По поводу спектакля «Волки и овцы» мнения литературоведов и театроведов разделились почти полярно. «Кабинетные люди», приверженные литературе, оценили изобретательность Товстоногова, предложившего в «Волках и овцах» усложненный прием: театр в театре. Утрированные опереточно-балетные дивертисменты, подчеркнуто-пародийная музыкальная партитура спектакля, роскошные декорации и костюмы (художник Э. Кочергин), остро-гротесковая манера игры — все это отличало «Волков и овец» от других постановок Островского на российской сцене. А вот театральным критикам спектакль показался тяжеловесным, лишенным товстоноговской легкости и внятности в классических интерпретациях. И артисты играли в своих коллег так, как принято было играть комедии Островского при жизни драматурга. Лыняев (О. Басилашвили), Глафира (Е. Попова), Купавина (С. Крючкова), Беркутов (В. Стржельчик), Мурзавецкая (Э. Попова), Аполлон (Г. Богачев) представали как бы в двойном отражении: из вековой давности и из дня сегодняшнего. Это было чрезвычайно интересно! Тем более что «волки» и «овцы», вступая в поединки, легко менялись местами, и главной темой, по замечанию литературоведа Б. Бурсова, становилось «не столько даже лицемерие, сколько почти животная приспособляемость этих людей».
Умение приспособиться ко всему, к любым жизненным обстоятельствам — этот феномен изучал тогда Товстоногов. Он исследовал его и с горечью, и с сарказмом. Будто в микроскоп рассматривал персонажей Островского: почему им это удается так легко?.. По словам Георгия Александровича, «Волки и овцы» в прочтении Большого драматического — это спектакль не только о злых силах, сминающих все на пути к своим корыстным целям. В первую очередь, это спектакль о попустительстве — о Лыняеве и Купавиной, от равнодушия и бесхребетности которых процветает «беркутовщина».
Спектакль «Волки и овцы» не вызвал оживленных критических дебатов, какие обычно сопутствовали работам БДТ. А жаль, потому что это было не только новое, современное прочтение драматургии Островского, но и преодоление неизбежных штампов — и старых, накопившихся за столетие, и тех, что появились в театральных постановках 1980-х годов от чрезмерных усилий «усовершенствовать» произведения классика, сделать их более злободневными.
Товстоногов говорил, что театр по природе своей — это игра, и в ней нет ничего обидного, ничего такого, что принижало бы профессиональные занятия взрослых людей. Что же касается этой пьесы Островского, то режиссер использовал здесь интересный прием — каждый играет в свою игру — в нравственность, в принципиальность, в целеустремленность, и многие добиваются вожделенного результата.
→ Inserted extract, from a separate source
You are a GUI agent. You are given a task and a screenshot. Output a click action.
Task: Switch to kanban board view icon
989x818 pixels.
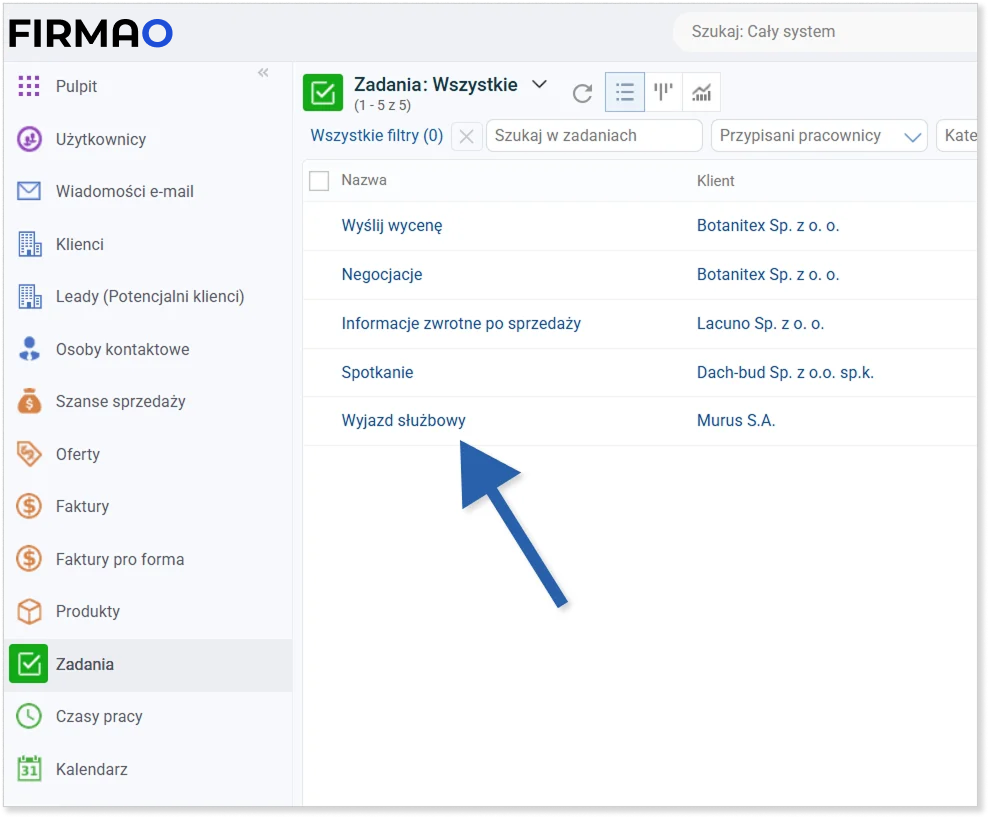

Об этом приеме — «театр в театре» — Товстоногов говорил: «К сожалению, до нашего времени не сохранились старинные дивертисменты, пасторали — жанры, в наши дни, казалось бы, совершенно изжившие себя. Это, конечно, закономерно: можете ли вы представить себе влюбленных пастушков и нежных пастушек, которые танцуют со своими ласковыми овечками на полянке сегодня, в конце XX столетия? Дикость? Разумеется, но использовать этот жанр и можно и нужно.
Мне казалось, что именно в таком обрамлении пьеса Островского заживет совершенно по-особому. Что греха таить, в наш век, как ни парадоксально это прозвучит, глубокий смысл порой заключается в легкости.